BEE at WELL 2026 Global Event Series Tokyo Summit · Tokyo · May 2026
A Room of WELL Practitioners
The summit brought together WELL Accredited Professionals from Japan and the Asia Pacific region. Hearing directly from practitioners navigating WELL certification in Japan gave our team a clearer picture. Discussions covered different building types, markets, and what the framework will ask of projects in the years ahead.
What’s Coming: One WELL and Two New Ratings
IWBI used the Tokyo Summit to preview two meaningful additions to the WELL ecosystem.
The WELL Real Estate Rating addresses base-building infrastructure, giving property owners a structured way to demonstrate health performance at the asset level.

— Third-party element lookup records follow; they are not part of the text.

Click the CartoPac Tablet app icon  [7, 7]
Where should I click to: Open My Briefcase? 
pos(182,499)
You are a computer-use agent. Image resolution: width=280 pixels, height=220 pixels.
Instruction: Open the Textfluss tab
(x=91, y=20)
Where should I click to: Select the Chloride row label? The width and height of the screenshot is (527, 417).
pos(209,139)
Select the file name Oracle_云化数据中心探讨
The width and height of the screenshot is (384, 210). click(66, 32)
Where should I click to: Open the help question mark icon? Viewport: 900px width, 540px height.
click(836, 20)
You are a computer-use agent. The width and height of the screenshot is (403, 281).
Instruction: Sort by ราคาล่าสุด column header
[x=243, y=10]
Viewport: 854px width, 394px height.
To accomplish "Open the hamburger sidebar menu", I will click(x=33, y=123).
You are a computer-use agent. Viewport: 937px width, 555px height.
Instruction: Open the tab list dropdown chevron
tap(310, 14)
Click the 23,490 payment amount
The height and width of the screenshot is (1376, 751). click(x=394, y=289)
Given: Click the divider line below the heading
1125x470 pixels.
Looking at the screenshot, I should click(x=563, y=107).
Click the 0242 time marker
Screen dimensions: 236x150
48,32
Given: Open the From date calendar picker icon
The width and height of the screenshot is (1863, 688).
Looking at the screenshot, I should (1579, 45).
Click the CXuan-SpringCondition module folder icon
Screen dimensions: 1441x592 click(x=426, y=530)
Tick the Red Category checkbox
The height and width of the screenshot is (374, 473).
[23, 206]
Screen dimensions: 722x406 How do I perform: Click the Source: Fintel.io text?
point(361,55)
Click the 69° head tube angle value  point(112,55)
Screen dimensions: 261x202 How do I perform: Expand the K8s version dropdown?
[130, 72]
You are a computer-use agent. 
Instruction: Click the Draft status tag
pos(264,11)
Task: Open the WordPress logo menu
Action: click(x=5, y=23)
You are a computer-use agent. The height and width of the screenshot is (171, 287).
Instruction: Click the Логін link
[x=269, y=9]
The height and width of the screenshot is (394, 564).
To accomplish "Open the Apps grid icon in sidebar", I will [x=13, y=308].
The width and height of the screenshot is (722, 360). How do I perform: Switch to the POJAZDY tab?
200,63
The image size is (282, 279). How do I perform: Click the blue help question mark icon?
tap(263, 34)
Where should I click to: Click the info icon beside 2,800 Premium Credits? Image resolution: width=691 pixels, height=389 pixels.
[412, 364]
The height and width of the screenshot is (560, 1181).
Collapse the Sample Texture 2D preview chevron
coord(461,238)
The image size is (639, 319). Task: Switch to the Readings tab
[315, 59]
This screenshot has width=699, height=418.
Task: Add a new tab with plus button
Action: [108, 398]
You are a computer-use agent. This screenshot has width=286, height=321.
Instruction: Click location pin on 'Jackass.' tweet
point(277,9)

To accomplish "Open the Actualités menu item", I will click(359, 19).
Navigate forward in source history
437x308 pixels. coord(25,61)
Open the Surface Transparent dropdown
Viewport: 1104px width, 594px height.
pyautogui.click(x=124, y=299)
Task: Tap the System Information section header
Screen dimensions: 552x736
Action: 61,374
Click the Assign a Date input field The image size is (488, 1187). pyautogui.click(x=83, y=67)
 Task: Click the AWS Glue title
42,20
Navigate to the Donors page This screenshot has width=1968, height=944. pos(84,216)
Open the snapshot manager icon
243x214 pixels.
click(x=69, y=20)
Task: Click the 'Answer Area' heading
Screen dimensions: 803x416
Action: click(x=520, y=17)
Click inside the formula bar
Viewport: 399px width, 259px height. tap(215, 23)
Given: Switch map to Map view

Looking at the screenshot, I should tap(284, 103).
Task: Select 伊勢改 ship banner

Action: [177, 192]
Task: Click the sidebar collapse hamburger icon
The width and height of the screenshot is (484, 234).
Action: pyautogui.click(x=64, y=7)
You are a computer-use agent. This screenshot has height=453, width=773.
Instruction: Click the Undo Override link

The WELL Operations Rating focuses on day-to-day building management — how spaces are maintained and operated over time.
Both ratings are now open for enrollment and serve as a practical on ramp to full WELL Certification, a shift that lowers the barrier for real estate portfolios looking to demonstrate ESG commitment without undertaking a full certification process from the outset.
IWBI also presented the upcoming One WELL platform, the next generation of the WELL Standard. IWBI describes it as an evolution designed to accelerate the global adoption of people-first buildings at scale, and the presentations in Tokyo gave attendees an early picture of what that transition will involve.
“The WELL Tokyo Summit was a great opportunity to meet with IWBI CEO Rachel Hodgdon and discuss the future WELL Interiors Certification, which we hope to be early adopters of.”
— Amy Washio, Country Director, BEE Japan

Biophilic design at the Cisco Tokyo office, venue of the WELL 2026 Global Event Series Tokyo Summit · May 2026
The Venue as a Statement
The Cisco Tokyo office practices what it preaches. Indoor air quality monitoring, human-sensing technologies, and biophilic design work together throughout the space to manage occupancy, reduce energy use, and acknowledge Japanese spatial culture. It was a good example of WELL principles applied with intention rather than as a checklist.
About IWBI
The International WELL Building Institute (IWBI) is the global authority on the WELL Building Standard, the leading framework for health and human well-being in the built environment. Through WELL v2 and its growing suite of ratings, IWBI works with practitioners, developers, and organizations across more than 100 countries to design, build, and operate spaces that support the people inside them.
We are grateful to IWBI and to Rachel and the Tokyo team for an honest and forward-looking day. The direction WELL is heading is one BEE is glad to be part of. We can’t wait to see what One WELL brings.